Quoted text:
DisARMing the Samsung S6E boot loader
Jonathan Levin, http://NewAndroidBook.com, 06/11/16
A while ago someone asked me for help with pointers on disassembling the Samsung 6E bootloader. I told him I'd get back to him, but with all my attention drawn into MOX*I for the big upcoming release, I didn't have much time to. Recently, however, while working on disassembling iOS's iBoot 64, I realized the same tool can be used for pretty much any ARM64 - including Samsung's sboot. So here is a writeup which shows the approach to disassembling pretty much any AArch64 boot loader, but Samsung's in particular. I'll also release a slide set on this after my MOSec talk on bootloaders at the beginning of July.
disarm
is an instruction I have read the full ARM documentation about. Maybe that's why still relatively few are :-P
Prereqs
- You'd want to follow along with The Samsung bootloader file (which you can get from their software image, or from your device, normally in
/dev/sdb or somewhere). - The
disarm
tool
Booting AArch64, in a nutshell
There are surprisingly little reference on the web to ARM's 64-bit boot process, though ARM themselves have superior documentation in the infocenter website. The architecture is quite different from the 32-bit architecture, which I've also covered in the reversing Aboot article on this website and in the book.

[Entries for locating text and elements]
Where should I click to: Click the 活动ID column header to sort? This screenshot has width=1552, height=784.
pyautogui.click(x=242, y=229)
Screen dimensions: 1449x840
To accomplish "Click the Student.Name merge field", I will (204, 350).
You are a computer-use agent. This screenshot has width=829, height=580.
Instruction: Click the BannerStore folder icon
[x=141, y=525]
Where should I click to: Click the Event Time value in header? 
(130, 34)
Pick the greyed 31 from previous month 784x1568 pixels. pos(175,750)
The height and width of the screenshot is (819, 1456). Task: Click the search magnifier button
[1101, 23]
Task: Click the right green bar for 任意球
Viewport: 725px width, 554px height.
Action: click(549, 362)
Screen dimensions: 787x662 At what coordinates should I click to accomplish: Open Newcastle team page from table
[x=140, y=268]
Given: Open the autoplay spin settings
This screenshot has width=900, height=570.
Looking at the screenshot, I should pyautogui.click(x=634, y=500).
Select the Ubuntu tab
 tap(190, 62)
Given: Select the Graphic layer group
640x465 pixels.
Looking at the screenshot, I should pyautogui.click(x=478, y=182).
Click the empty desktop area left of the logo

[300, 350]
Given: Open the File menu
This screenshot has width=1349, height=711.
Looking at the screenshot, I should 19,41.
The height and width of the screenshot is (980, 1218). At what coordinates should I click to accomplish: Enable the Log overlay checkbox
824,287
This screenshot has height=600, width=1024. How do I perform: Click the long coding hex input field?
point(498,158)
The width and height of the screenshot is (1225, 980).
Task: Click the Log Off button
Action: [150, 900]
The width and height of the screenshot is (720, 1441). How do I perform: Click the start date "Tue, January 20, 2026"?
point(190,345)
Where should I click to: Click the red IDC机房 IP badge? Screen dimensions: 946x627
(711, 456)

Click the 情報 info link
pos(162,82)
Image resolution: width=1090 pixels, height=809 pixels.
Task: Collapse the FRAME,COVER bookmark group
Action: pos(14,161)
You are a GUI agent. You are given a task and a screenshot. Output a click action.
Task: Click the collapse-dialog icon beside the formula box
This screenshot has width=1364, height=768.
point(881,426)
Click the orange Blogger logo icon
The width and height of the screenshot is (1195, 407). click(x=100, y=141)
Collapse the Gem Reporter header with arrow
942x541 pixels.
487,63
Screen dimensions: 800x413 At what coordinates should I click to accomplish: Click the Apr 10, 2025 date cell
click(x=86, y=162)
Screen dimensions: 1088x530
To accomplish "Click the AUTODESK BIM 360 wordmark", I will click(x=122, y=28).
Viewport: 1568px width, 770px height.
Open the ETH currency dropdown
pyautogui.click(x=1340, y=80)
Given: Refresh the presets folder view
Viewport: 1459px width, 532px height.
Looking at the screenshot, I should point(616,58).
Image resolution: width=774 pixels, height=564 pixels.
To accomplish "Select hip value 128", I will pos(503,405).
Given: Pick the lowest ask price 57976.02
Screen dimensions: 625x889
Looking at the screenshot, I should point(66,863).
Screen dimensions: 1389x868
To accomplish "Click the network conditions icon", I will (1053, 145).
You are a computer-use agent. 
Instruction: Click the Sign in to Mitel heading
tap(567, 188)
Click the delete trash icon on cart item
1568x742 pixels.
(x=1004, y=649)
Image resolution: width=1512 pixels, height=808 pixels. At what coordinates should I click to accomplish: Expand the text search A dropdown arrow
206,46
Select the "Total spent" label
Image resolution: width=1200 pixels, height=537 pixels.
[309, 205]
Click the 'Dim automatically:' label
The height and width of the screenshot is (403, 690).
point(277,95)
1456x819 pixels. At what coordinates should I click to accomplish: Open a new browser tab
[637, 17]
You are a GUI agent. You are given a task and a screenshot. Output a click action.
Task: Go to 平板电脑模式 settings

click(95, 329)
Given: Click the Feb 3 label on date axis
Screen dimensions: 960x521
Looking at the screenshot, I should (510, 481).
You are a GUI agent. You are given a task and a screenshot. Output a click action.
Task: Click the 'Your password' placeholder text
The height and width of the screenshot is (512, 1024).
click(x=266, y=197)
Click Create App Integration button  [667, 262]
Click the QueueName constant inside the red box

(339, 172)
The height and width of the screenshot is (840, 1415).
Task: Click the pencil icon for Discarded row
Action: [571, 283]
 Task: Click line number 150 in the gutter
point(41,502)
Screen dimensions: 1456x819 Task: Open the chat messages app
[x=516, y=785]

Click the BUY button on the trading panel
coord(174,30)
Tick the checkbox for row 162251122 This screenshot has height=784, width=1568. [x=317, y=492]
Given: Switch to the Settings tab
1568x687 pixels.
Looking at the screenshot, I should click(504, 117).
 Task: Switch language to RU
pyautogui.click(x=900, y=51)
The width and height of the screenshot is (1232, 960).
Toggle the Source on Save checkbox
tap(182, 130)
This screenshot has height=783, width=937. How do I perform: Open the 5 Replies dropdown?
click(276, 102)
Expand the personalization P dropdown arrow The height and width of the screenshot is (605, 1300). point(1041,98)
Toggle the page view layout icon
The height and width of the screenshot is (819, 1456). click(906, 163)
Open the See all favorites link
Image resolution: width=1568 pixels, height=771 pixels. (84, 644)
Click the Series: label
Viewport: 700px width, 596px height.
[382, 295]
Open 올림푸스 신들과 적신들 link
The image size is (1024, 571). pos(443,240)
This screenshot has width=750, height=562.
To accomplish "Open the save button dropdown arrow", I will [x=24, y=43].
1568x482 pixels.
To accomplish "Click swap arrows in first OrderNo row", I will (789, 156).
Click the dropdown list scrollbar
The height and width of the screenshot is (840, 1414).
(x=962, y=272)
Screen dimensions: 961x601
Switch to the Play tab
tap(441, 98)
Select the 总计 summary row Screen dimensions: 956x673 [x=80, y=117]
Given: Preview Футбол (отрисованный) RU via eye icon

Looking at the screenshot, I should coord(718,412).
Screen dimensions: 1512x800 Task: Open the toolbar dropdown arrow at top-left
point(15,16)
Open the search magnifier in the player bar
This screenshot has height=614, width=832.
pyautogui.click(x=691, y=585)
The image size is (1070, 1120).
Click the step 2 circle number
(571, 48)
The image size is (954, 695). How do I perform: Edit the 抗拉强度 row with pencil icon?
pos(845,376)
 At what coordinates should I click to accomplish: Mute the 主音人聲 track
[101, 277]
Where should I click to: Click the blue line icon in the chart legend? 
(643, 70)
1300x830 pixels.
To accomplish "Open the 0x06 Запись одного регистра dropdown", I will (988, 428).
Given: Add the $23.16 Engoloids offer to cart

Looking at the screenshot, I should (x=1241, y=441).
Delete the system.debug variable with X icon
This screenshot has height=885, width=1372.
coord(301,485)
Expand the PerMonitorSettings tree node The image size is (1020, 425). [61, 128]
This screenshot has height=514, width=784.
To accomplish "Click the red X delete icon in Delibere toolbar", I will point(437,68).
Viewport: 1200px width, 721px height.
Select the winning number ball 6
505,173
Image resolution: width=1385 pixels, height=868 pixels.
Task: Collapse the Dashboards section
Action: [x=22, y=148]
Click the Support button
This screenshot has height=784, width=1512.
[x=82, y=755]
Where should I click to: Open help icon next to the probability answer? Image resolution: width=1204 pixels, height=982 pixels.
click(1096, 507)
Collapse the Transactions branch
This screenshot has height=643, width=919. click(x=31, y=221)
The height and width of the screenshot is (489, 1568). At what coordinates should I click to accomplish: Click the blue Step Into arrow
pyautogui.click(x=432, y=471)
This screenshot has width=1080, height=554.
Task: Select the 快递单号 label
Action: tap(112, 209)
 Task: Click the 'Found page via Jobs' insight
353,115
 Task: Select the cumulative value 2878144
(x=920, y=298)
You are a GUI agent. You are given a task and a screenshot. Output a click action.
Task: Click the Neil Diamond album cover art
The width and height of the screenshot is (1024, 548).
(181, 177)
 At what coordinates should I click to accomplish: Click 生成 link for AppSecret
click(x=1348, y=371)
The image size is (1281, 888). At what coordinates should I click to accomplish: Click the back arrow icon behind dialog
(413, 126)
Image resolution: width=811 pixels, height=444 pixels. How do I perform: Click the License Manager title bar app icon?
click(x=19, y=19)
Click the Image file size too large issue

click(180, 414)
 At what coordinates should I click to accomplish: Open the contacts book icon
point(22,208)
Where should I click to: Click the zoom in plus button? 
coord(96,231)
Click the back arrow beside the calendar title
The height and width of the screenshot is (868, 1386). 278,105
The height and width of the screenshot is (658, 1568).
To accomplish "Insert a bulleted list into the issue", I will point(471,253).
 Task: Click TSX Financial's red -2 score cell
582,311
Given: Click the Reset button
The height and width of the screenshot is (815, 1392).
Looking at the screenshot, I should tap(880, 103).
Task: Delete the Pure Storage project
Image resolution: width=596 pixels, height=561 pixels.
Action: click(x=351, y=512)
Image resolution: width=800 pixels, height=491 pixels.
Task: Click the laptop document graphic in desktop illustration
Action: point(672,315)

Instructions:
**a)** Reproduce the Samsung bootloader post word for word from "DisARMing the Samsung" to "beginning of July.".
**b)** Sum up the Samsung bootloader post in two sentences.
**c)** Answer these questions from the Samsung bootloader post, one per line:
(i) What project drew the author's attention away and left little time to help?
(ii) Where on a device is the bootloader file normally found?
(iii) When will a slide set on the topic be released?

Responses in order:
**a)**
DisARMing the Samsung S6E boot loader
Jonathan Levin, http://NewAndroidBook.com, 06/11/16
A while ago someone asked me for help with pointers on disassembling the Samsung 6E bootloader. I told him I'd get back to him, but with all my attention drawn into MOX*I for the big upcoming release, I didn't have much time to. Recently, however, while working on disassembling iOS's iBoot 64, I realized the same tool can be used for pretty much any ARM64 - including Samsung's sboot. So here is a writeup which shows the approach to disassembling pretty much any AArch64 boot loader, but Samsung's in particular. I'll also release a slide set on this after my MOSec talk on bootloaders at the beginning of July.

**b)** The post shows how to disassemble pretty much any AArch64 boot loader, Samsung's sboot in particular, after it became clear that the tool used on iOS's iBoot 64 works for nearly any ARM64 code. To follow along you need the Samsung bootloader file and the disarm tool, and the post notes that the web has little on ARM's 64-bit boot process, which differs greatly from the 32-bit one.

**c)**
(i) MOX*I, for the big upcoming release.
(ii) In /dev/sdb or somewhere.
(iii) After the MOSec talk on bootloaders at the beginning of July.